Eska hunkered on the end of a crumbling log on the rocky bank of the stream, an empty game bag at her feet. Her parents wouldn’t let her fish alone and today they’d stuck her with Georg and Petra, the largest and, from her perspective, sneakiest of her many cousins. The morning was almost over and they looked as if they’d been competing for most muddy or perhaps least likely to catch anything. Their thrashing and rowdiness had scared away anything catchable. She wanted to beat some sense into them, or just beat them senseless, but she was not yet a skilled enough fighter for that.

Petra bounced on his end of the log, making Eska’s end jerk and almost throw her into the water. Georg snickered.

Eska glared at them both, then rolled her eyes and looked up at the sky. Her breath caught. “The dragon!” She sprang up. “Come on!”

She didn’t look back to see if her two cousins followed, but dashed along the stream bank toward Stoneborrow, looking up more often than down at the path.

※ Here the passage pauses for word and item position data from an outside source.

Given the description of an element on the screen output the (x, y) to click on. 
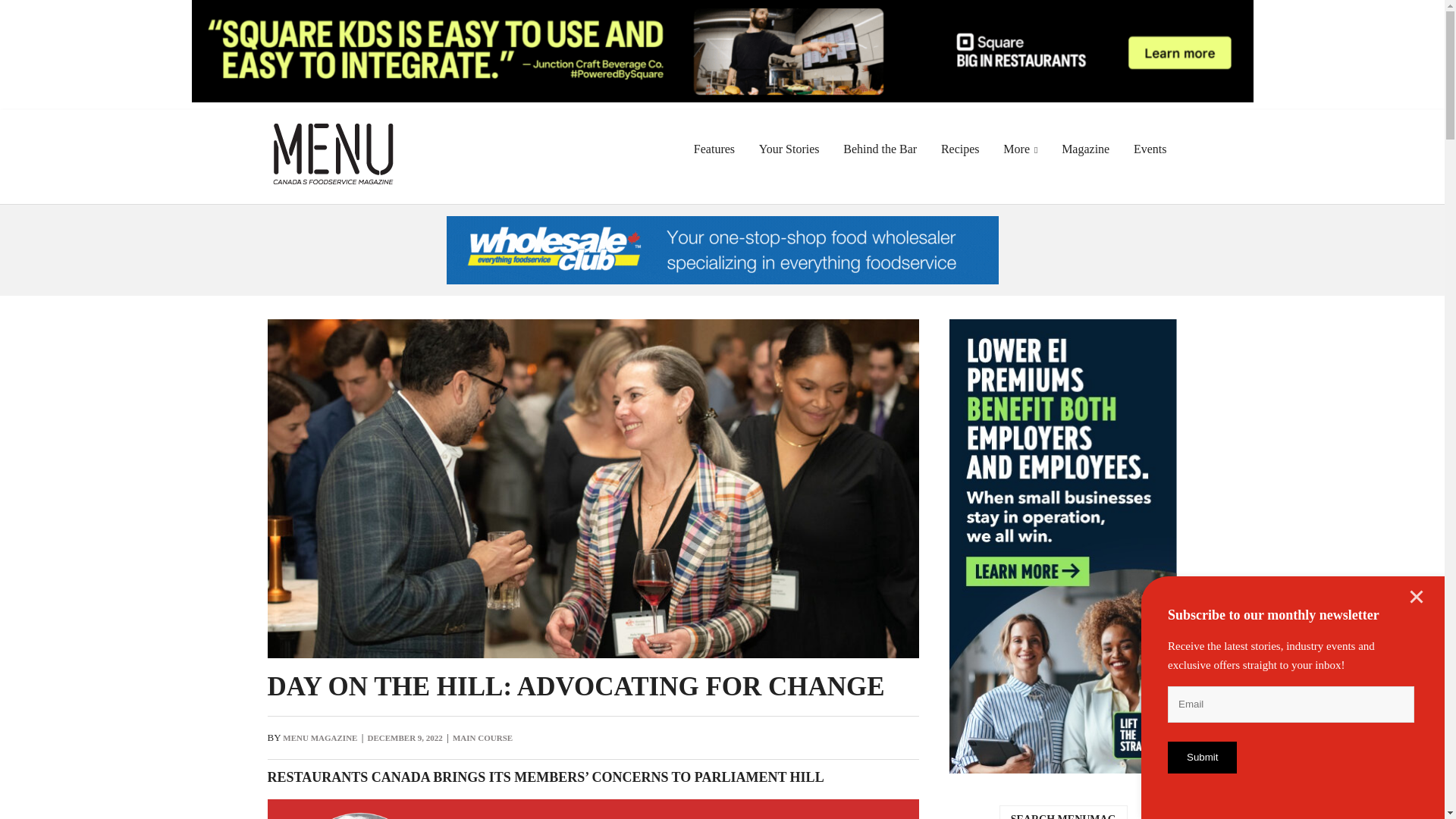
Features (713, 148)
Posts by MENU Magazine (319, 737)
Recipes (960, 148)
Magazine (1085, 148)
MENU (331, 133)
MENU MAGAZINE (319, 737)
Submit (1201, 757)
Behind the Bar (879, 148)
Your Stories (788, 148)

Stoneborrow’s dragon, Fasurol, was a rare black sport, with russet covering his head and edging his wings. Eska loved watching him fly with a bright blue sky as backdrop. She didn’t pause to figure out what he carried in his large talons.

She swerved onto a game trail through the trees, her personal shortcut to the road leading into the village. She emerged on the road just as Fasurol swooped in and dropped the struggling prey into the large pen built for that purpose.

Eska kept her eyes on the dragon as he pivoted on a wing tip, glided back over the pen and took a hard look at what lay on the ground. She caught her breath as he landed not far from her. She heard the soft susurration when his wings furled and his body shivered.

A long black feather, dislodged in the process, fluttered into the meadow grass.

“Mine!” Georg shoved her down as he ran past.

Petra said nothing as he leaped over her and tackled Georg.

The two boys wrestled, rolling closer and closer to the dragon. Faserol watched them in the way of predators pretending to ignore their prey.

Eska moved toward the shed feather, avoiding her cousins. When the prize was within her reach, she looked to the dragon.

He’d swung his enormous head around so it was between her and the boys. He was looking at her, his mouth opened just enough to show his sharp teeth.

He winked.

She bowed low. Eska reached for the feather, as long as her arm, but hesitated. She raised up to find Faserol’s muzzle so close she could have touched it. But she didn’t dare. Didn’t move.

In a deep hiss, barely understandable, he said, “yourssss.”